Police Chief Sam Dotson has said the churches damaged during the suspicious fires since Oct. 8 vary denominationally. Until early Thursday, the fires were within a few miles of each other and in largely black neighborhoods. The latest blaze involved a church outside the radius of the previous fires, and local media outlets reported that Shrine of St. Joseph Church's congregation is largely white.
Messages seeking details about the investigation were left by The Associated Press on Thursday morning with Dotson, the city's fire department, the Shrine of St. Joseph Church's pastor and the investigation-assisting U.S. Bureau of Alcohol, Tobacco, Firearms and Explosives.
Thursday's fire came two days after Dotson said police planned to step up patrols and investigators were trying to develop profiles of possible suspects in connection with the blazes. Thursday's fire was the first such one since Sunday.

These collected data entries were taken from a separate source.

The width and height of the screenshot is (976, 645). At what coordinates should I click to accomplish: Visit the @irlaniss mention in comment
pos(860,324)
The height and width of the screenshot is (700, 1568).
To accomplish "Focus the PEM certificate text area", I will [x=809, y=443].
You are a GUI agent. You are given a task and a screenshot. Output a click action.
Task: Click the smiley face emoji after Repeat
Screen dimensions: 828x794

Before Thursday's fire, four of the affected churches were on St. Louis' north side, with the other two in nearby Jennings. Five of those churches are predominantly black, and one is racially mixed. In each case, the front doors were set on fire, leaving damage that ranged from virtually nothing at one church to the near destruction of another.

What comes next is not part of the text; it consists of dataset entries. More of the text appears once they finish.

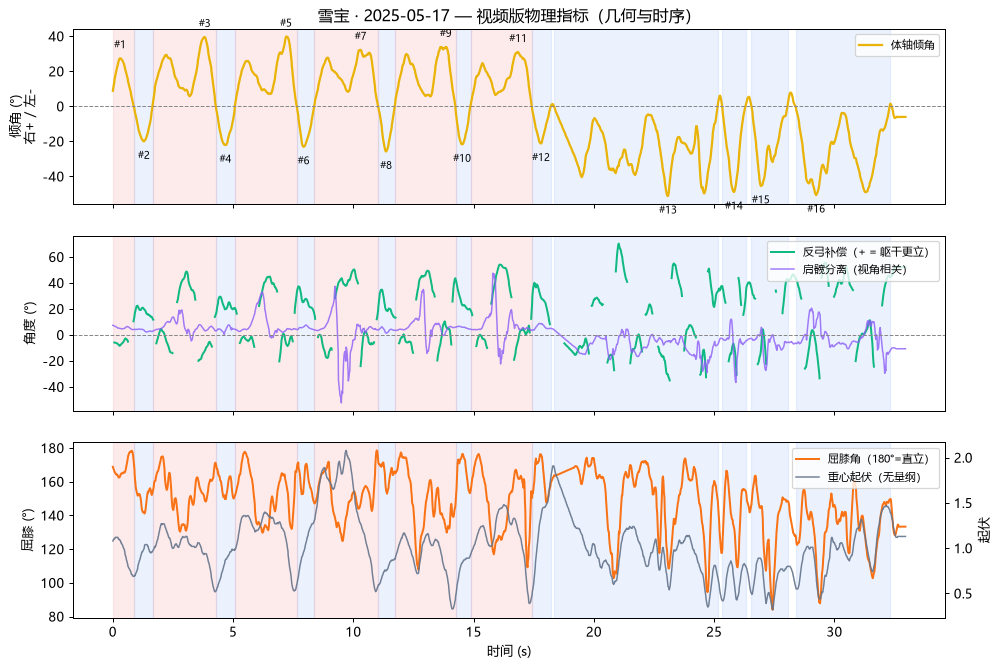This screenshot has height=668, width=1000.
Task: Click the #16 turn marker label
Action: 816,209
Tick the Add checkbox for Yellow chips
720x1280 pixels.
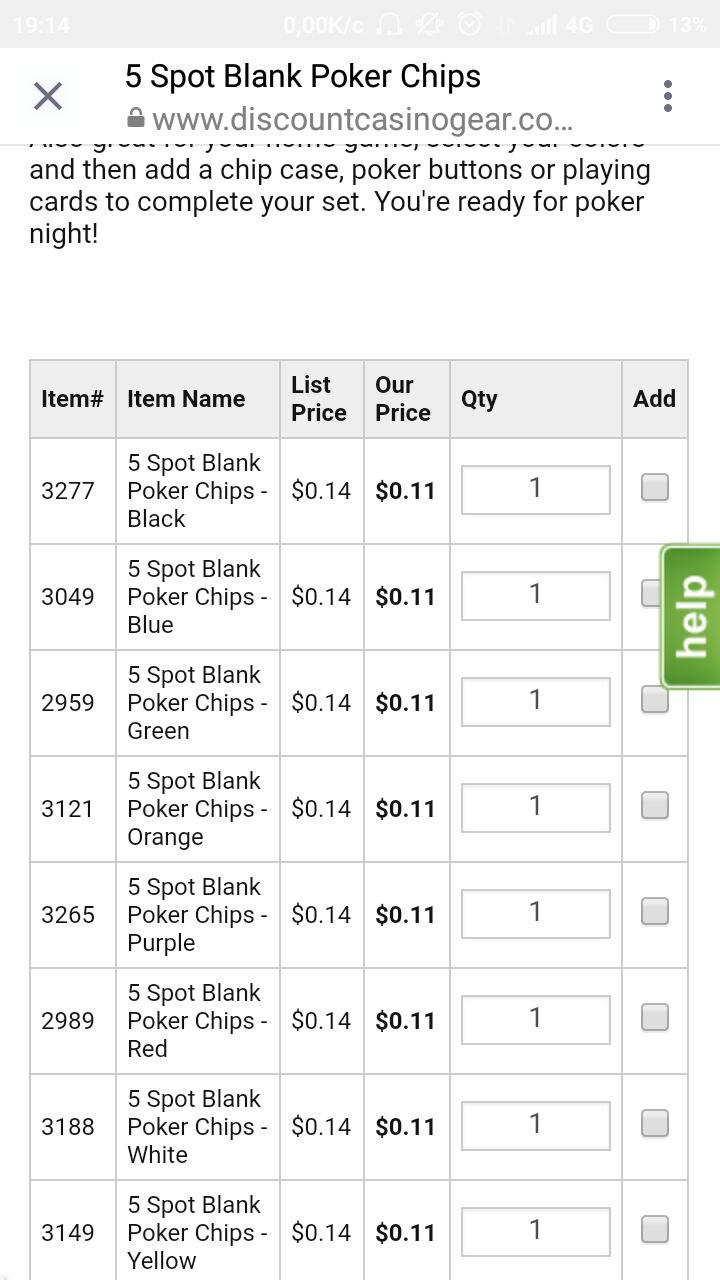655,1228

Fire Capt. Garon Mosby has said the possibility that the fires could be hate crimes — for religious or racial reasons — "is part of the dynamic" of the investigation.
The area is still reeling from last year's police shooting death of 18-year-old Michael Brown in Ferguson, a St. Louis suburb, and a grand jury's subsequent decision not to charge the police officer who shot him. Brown, who was black, was unarmed when he was shot by Darren Wilson, who is white, in a case that spurred the national "Black Lives Matter" movement scrutinizing police treatment of minorities.